I disagree that GD is a rare and complex condition these days, it’s common.
The best person to ‘diagnose’ someone’s gender identity is the adolescent or they and their family. The role of the medical doctor is to help the individual achieve their goals. (Webberley disagreeing with the need for a mental health diagnosis).
I started using my own model of care developed during my time as a GP and a sexual health professional. My model of care comes from my experience as a GP. With my model of care, the patient and I decide what happens next. Transgender people shouldn’t be treated any differently from other patients.
• Q: As comparators, you have accepted that the standard of care includes the role of the psychological assessor and the medical provider. DRW: Agreed. But the expertise to do both is within the competence of many doctors
DRW: the future of transgender healthcare is to minimise the stigma that arises from unwanted puberty…through earlier medical intervention. So that young transwomen don’t develop large feet, big shoulders and masculine features.

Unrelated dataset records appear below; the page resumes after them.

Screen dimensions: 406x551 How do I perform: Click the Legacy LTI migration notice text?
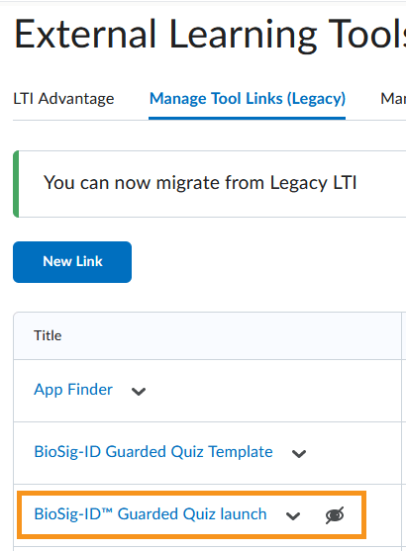(200, 183)
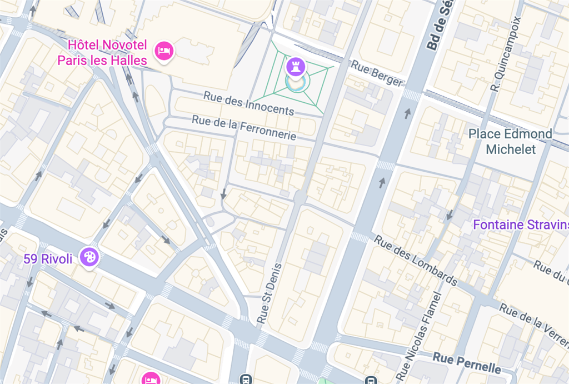Image resolution: width=569 pixels, height=384 pixels.
Task: Select the purple castle landmark pin
Action: tap(296, 67)
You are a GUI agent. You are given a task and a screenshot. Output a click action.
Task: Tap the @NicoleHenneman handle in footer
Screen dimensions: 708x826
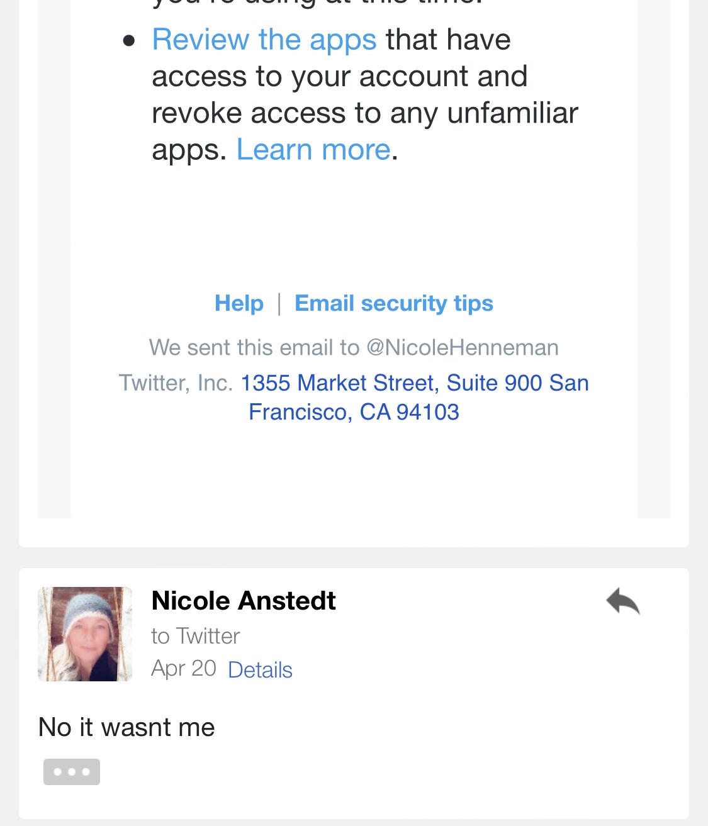point(463,347)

• Q: “Rather than it being triage, you are coming to a conclusion prematurely and being led in that process by the patient saying, ‘What I want is hormone treatment’ the family saying, ‘hormone treatment’. Your acceptance of the patient as being the person who knows best is obscuring your judgment, rather than going through the hoops?”
DW: “I don’t agree. I don’t think I came to a conclusion prematurely.